Midas manufactures aluminium alloy extrusion products which are primarily used for high-speed trains and metro-train car bodies. Last year it had a 66% domestic market share within this industry.
Midas's share price has gained 7.3% since its Hong Kong offering price was fixed at HK$5.43 last Tuesday (September 28). The final price is equal to about S$0.93 per share and represents a 7% discount to the company’s closing price on the Singapore Exchange (SGX) on September 27. The stock closed at S$1.03 yesterday.
The rally in the Singapore-listed shares gives some relief to bankers involved in the deal who had strived to keep existing investors in Midas interested in the company, and at the same time, attract as many new investors as possible into the Hong Kong deal by offering some upside in the pricing of the new shares.
This can be a tricky task and many Singapore-listed companies that plan a Hong Kong share sale will first de-list their shares from Singapore prompted by fears that a secondary listing may dilute the price and investor appetite for their existing shares.
It has worked well for Midas so far as the stock soared in Singapore following the company's announcement of a Hong Kong share sale. Having traded at an average price of S$0.93 in the three months before the roadshow, the stock jumped 15% to S$1.07 on September 21 – the day the bookbuilding started. The share price fell 10% during the one-week bookbuilding, but has regained most of those losses after the Hong Kong offering price was fixed.
Midas estimated the net proceeds from the Hong Kong share sale at HK$1.12 billion. It sold 18.57% of its enlarged share capital, or 220 million new shares, of which 90% were earmarked for institutions and 10% for Hong Kong retail investors. The deal came with a 15% greenshoe option which, if fully exercised, could allow the company to raise up to $178 million.
Retail investors applied for 4.1 times the 22 million shares available to them, the company said in a statement to the SGX yesterday.
The institutional tranche was multiple-times covered, with most demand coming from Asia, supported by a couple of sizable orders from the US and one from Europe. The buyers included existing shareholders who participated to prevent their holdings from being diluted, and the demand was split equally between existing and new investors, a source said. About 50% to 60% of the demand came from long-only funds, 25% from hedge funds, the remainder from private banking groups and other investment firms, the source said.
Based on projected earnings for 2011, Midas's final price translated into a price-to-earnings (P/E) ratio of 15.6 times. Hong Kong-listed China Railway Construction Corp is currently trading at 14 times 2011 earnings.

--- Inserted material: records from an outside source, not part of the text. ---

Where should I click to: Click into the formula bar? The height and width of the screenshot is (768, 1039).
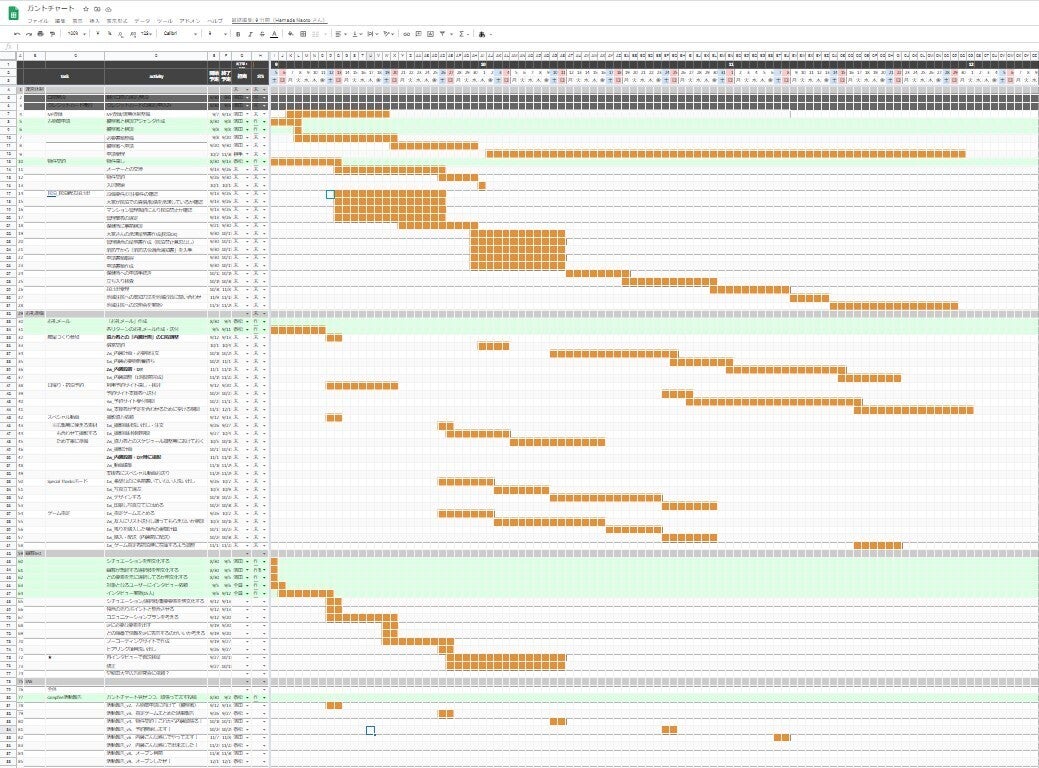tap(500, 45)
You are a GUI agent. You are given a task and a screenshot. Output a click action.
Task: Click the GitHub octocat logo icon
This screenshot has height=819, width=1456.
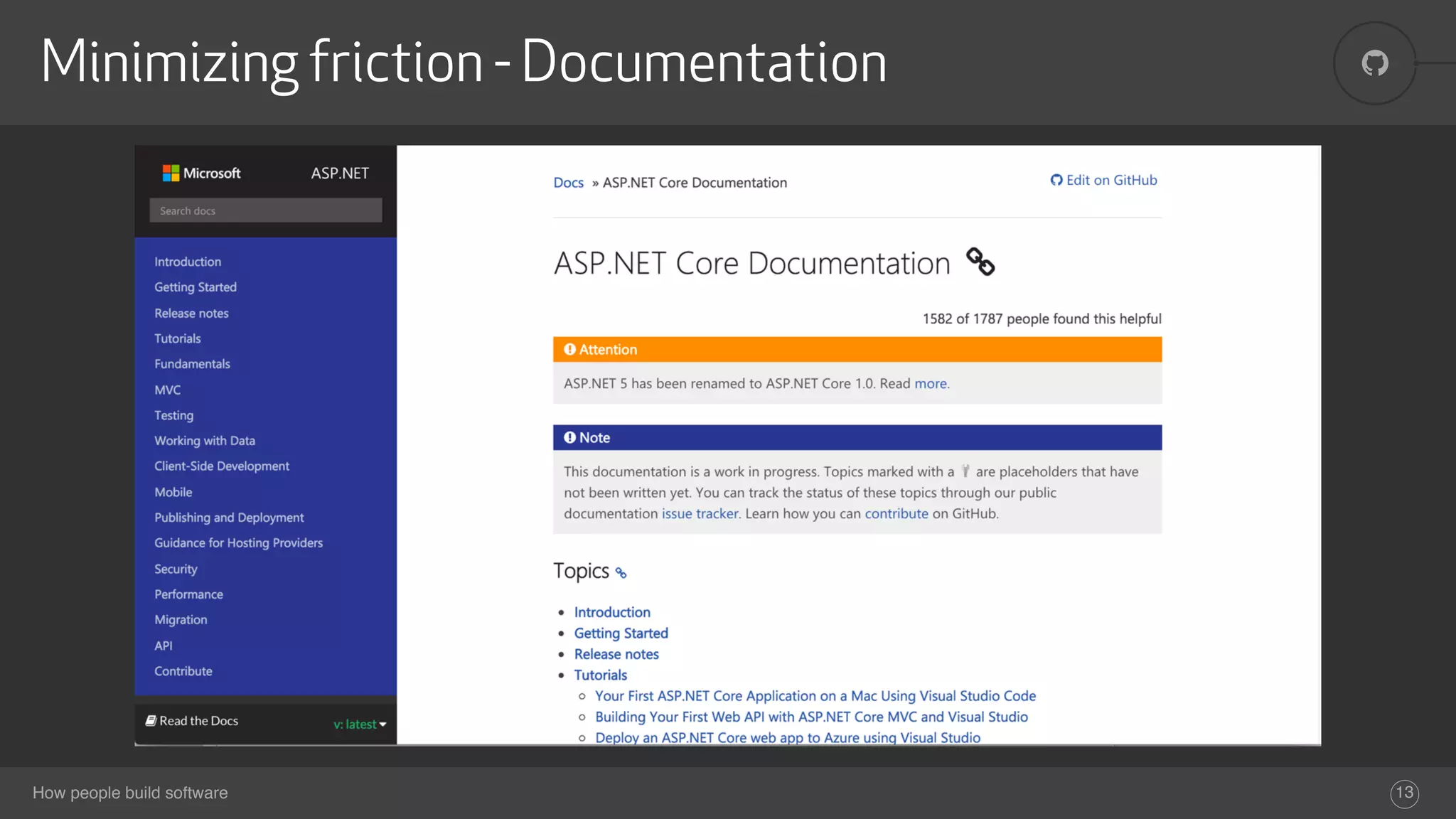[1374, 63]
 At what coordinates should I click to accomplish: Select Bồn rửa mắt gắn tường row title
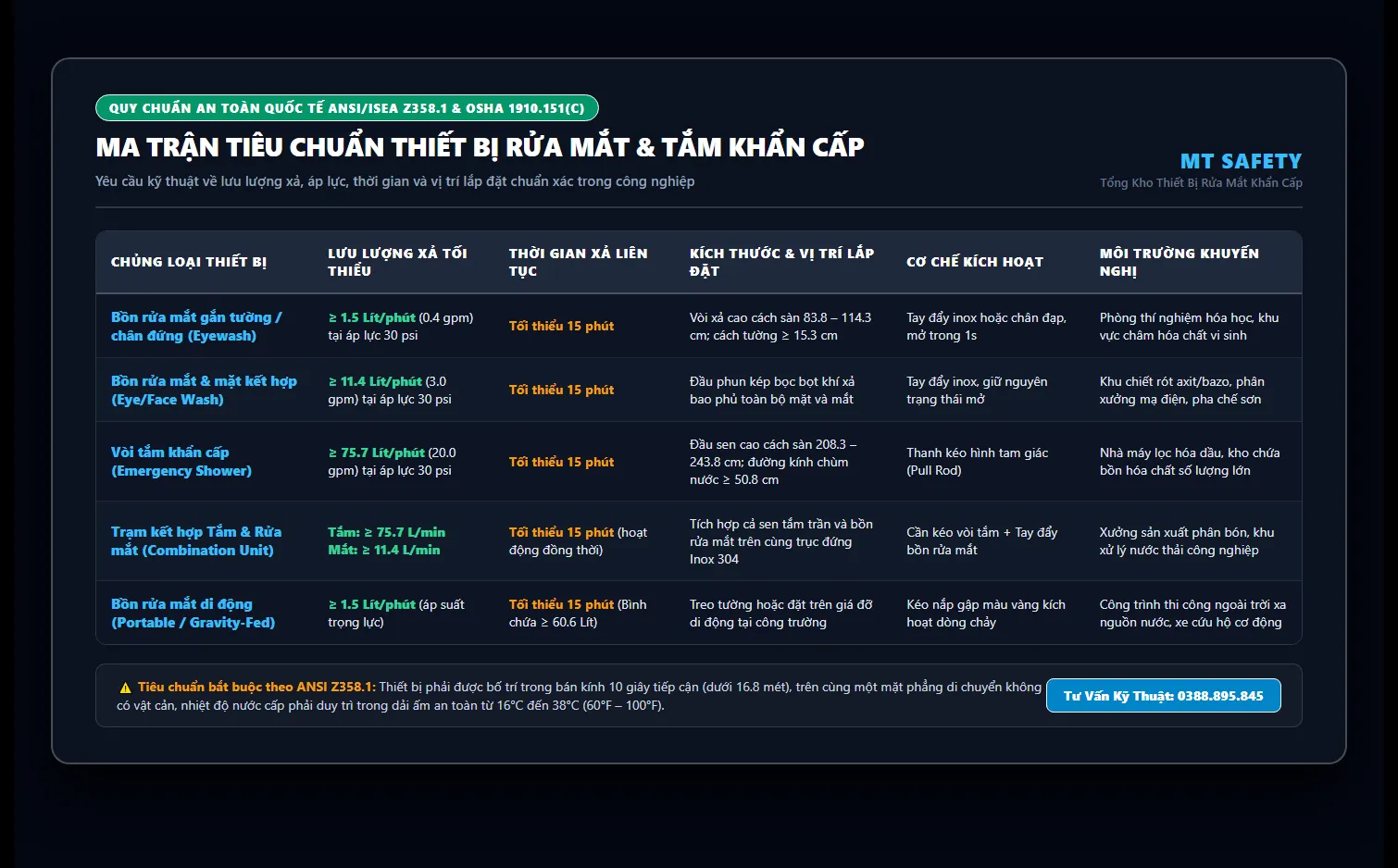click(196, 327)
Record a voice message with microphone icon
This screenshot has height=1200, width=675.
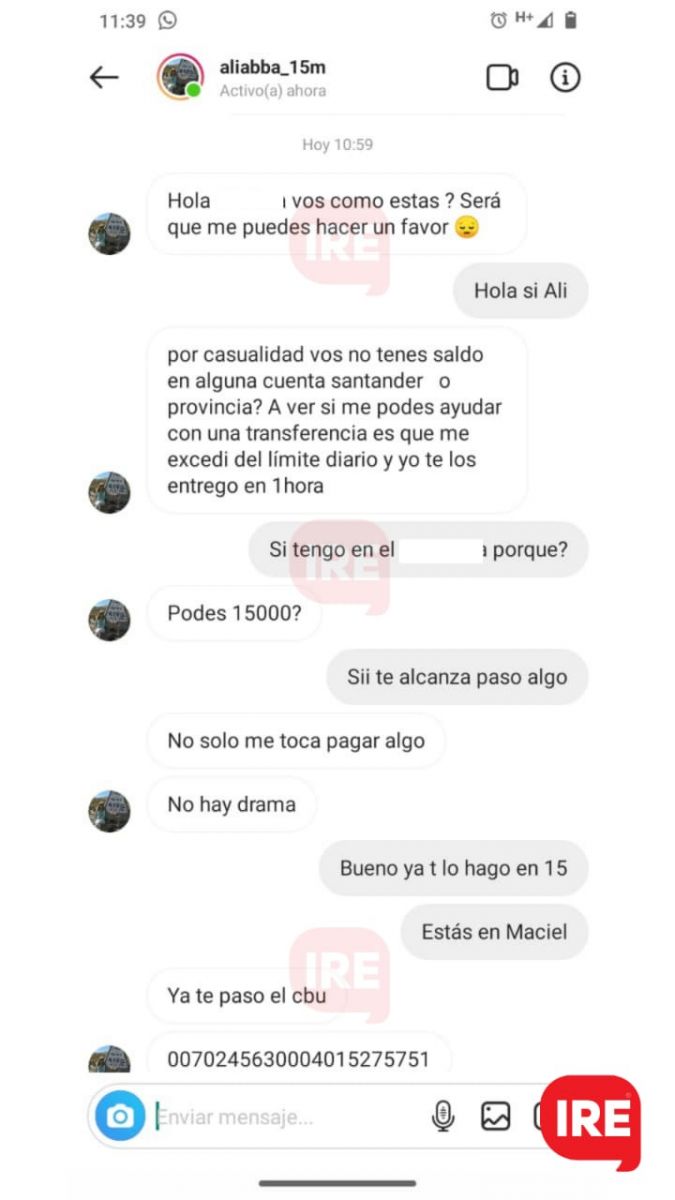click(x=442, y=1116)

Investors are interested in the stock because Midas provides an opportunity to directly invest in China's railway industry. Not that many stocks have the exposure to that industry, which is set to benefit from the growing demand for metro and high-speed trains, the source said.
China’s ministry of railway plans to invest Rmb2 trillion ($300 billion) from 2011 to 2015 to expand its railway system with an emphasis on the development of metro and high-speed rail lines. The country also plans to build 40,000 kilometres of new railway tracks between 2008 and 2020.
The Hong Kong share sale and listing is arranged by CCB International, Credit Suisse, and J.P. Morgan.